### [EXERCISE AIM]
Where a line of the records holds the string "computer", copy that line.
━━━━━ RECORDED DATA ━━━━━
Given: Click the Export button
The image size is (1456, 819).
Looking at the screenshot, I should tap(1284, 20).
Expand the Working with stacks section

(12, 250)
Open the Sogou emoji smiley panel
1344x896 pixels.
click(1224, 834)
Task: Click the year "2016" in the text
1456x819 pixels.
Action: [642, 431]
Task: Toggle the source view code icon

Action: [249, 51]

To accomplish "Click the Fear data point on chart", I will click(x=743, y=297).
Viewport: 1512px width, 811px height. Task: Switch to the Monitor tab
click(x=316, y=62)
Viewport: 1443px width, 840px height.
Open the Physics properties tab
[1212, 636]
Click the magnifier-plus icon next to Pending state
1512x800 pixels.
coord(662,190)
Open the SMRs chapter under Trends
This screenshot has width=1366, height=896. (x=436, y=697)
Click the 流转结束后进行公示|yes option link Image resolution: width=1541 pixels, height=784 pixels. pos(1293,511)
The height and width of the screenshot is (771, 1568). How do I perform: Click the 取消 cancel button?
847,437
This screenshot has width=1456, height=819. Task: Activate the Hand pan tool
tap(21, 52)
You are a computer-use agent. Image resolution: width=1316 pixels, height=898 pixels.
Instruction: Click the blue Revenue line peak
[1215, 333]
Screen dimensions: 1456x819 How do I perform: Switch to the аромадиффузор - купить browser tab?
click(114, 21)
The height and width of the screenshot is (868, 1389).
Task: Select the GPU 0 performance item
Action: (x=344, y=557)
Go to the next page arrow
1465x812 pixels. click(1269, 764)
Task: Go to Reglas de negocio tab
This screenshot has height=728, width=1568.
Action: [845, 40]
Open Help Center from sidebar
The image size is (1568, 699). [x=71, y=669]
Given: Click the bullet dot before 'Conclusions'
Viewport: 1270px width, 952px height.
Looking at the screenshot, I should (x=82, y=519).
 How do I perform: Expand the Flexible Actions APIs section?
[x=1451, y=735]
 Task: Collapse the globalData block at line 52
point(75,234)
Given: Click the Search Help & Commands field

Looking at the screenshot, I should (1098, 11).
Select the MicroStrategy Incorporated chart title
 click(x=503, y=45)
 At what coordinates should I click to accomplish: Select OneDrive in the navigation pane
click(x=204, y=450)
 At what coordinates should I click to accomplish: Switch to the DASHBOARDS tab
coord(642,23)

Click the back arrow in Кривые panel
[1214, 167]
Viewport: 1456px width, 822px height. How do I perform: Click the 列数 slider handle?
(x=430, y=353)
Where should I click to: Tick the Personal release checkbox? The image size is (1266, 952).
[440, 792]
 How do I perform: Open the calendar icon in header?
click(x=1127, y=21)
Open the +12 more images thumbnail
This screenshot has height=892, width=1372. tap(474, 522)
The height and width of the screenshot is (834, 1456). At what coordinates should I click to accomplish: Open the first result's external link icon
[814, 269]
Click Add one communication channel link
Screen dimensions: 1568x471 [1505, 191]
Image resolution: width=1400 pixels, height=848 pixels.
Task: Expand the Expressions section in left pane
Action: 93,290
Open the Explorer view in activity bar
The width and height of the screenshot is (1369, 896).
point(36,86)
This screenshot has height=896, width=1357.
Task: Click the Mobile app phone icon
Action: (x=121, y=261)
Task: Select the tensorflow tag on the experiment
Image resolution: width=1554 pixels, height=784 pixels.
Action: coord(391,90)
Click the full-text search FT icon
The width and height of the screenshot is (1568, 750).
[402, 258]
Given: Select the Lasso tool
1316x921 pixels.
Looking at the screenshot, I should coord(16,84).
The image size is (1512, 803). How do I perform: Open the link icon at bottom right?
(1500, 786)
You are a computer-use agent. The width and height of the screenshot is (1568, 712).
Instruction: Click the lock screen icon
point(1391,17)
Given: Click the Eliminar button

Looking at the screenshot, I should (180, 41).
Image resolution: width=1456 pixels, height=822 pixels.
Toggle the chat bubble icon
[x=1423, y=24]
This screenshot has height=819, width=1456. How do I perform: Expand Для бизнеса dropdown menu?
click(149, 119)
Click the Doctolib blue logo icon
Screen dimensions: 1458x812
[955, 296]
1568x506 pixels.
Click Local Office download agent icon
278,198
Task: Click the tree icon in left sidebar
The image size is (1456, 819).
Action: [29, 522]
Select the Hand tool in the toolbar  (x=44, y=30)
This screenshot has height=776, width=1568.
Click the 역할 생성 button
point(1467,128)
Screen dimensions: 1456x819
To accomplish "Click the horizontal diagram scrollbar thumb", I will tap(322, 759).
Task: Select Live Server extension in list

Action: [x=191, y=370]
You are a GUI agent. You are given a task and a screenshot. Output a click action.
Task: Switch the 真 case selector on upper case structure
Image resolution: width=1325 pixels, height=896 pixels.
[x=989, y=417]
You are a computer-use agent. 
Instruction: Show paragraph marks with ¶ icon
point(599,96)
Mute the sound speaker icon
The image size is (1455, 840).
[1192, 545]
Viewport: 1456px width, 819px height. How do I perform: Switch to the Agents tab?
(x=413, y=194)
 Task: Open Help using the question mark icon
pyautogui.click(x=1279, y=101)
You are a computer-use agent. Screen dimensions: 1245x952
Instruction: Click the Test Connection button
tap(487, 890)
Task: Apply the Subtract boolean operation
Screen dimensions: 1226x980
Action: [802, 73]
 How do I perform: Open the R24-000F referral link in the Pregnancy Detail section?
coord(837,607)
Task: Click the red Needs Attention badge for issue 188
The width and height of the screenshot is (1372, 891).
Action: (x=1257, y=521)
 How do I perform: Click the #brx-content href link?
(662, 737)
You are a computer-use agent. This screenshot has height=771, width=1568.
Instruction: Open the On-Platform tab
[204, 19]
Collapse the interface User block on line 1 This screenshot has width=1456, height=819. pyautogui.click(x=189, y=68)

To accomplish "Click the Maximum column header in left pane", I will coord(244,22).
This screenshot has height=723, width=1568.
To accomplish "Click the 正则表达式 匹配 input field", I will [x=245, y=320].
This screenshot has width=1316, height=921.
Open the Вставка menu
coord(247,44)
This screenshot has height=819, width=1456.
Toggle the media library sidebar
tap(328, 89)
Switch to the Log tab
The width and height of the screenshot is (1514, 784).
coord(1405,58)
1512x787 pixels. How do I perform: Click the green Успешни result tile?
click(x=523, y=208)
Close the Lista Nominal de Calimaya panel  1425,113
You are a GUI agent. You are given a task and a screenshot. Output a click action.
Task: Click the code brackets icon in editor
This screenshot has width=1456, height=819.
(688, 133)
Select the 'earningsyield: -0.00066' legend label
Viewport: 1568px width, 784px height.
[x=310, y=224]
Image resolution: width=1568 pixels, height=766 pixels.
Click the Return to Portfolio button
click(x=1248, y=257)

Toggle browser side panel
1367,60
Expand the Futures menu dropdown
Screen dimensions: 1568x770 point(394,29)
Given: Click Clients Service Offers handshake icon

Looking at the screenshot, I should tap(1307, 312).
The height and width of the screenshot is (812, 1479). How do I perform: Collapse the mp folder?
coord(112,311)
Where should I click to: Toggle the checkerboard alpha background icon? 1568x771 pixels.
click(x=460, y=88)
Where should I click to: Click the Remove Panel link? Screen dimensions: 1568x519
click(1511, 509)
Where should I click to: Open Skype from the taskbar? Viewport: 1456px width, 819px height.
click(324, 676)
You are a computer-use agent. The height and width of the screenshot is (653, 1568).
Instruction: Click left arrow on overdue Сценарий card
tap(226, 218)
━━━━━
### [THE ANSWER]
You are a computer-use agent. Image resolution: width=1316 pixels, height=898 pixels.
You are a computer-use agent. The width and height of the screenshot is (1568, 712).
You are a computer-use agent. 
You are a computer-use agent. Screen dimensions: 1245x952
You are a computer-use agent. This screenshot has height=771, width=1568.
You are a computer-use agent. The height and width of the screenshot is (653, 1568).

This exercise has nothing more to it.